RECORDS SUPPLIED
********************
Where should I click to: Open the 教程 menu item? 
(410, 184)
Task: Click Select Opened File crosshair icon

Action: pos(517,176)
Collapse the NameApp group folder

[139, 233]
********************
Output every record above in full, exactly as it reads.

Where should I click to: Open the 教程 menu item? 
(410, 184)
Task: Click Select Opened File crosshair icon

Action: pos(517,176)
Collapse the NameApp group folder

[139, 233]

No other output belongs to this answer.